Director Blayn Lemke brings Antigone, a Greek classic by Sophocles, to the Coon Rapids campus.
By:Alan Morgan
Staff writer
![](https://www.thecampuseye.com/wp-content/uploads/2017/04/AJM_2933.jpg)
“We haven’t had a Greek play in over 15 years,” Blayn Lemke said. The theatre department decided to put the seating on stage for the audience to be up close to the actors. “This is an intimate story and it needed an intimate setting,” Lemke said.
Five performances of Antigone were performances in the Coon Rapids Performing Arts Center in mid-April.

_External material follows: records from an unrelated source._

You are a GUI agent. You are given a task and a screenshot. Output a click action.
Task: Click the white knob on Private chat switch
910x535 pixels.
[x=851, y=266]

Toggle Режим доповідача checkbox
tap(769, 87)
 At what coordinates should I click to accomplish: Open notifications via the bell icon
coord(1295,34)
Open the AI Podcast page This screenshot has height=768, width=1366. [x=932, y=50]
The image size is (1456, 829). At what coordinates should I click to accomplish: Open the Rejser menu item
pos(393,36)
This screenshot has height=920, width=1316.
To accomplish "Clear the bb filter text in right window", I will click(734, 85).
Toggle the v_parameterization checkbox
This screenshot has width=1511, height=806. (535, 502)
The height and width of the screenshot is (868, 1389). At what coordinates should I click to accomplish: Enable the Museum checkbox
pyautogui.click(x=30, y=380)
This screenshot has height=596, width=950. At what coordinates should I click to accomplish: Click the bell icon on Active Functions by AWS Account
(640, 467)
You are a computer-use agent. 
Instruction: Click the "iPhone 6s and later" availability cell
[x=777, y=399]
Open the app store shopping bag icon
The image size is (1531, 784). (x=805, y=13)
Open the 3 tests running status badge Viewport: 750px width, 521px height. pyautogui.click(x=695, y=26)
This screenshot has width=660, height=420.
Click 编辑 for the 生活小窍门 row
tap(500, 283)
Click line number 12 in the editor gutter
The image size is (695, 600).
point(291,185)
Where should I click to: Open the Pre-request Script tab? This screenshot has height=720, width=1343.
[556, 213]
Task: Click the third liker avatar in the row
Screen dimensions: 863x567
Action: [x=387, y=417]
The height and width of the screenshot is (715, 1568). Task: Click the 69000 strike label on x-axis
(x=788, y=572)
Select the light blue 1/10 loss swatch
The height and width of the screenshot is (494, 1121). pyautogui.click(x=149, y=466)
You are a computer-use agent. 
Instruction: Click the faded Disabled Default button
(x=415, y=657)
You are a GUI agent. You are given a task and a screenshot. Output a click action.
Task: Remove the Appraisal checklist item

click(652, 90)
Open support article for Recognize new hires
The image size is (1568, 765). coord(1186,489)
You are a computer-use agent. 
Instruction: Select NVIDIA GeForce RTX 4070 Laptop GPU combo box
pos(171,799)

The director said that Anoka-Ramsey students could connect with the classic play. “It is a really relevant story and the main characters are about [the age of our students]. This is about a young person standing up to a corrupt authority figure,” Lemke said.
Lemke said that he picked Jamie Costello to play an Antigone “because she came in ready to work and passionate about her character.” Costello was also cast in “33 Variations” last semester.
This is a powerful play that is relevant to our present times. Antigone doesn’t have a happy ending just like in real life sometimes. But it gives audiences a chance to see Antigone, a young girl standing up for what she knows and believes is right and is willing to sacrifice everything to show people the wrongs of a corrupt system. This play is a three-department collaboration between theatre, arts and music.
The performance encourages the audience to contemplate what they would do if they were in Antigone’s position. The cast doesn’t use masks like in traditional Greek plays. Instead, they use makeup. Some scenes in this play can be disturbing and challenging. Blayn Lemke pushes the boundaries and makes us think.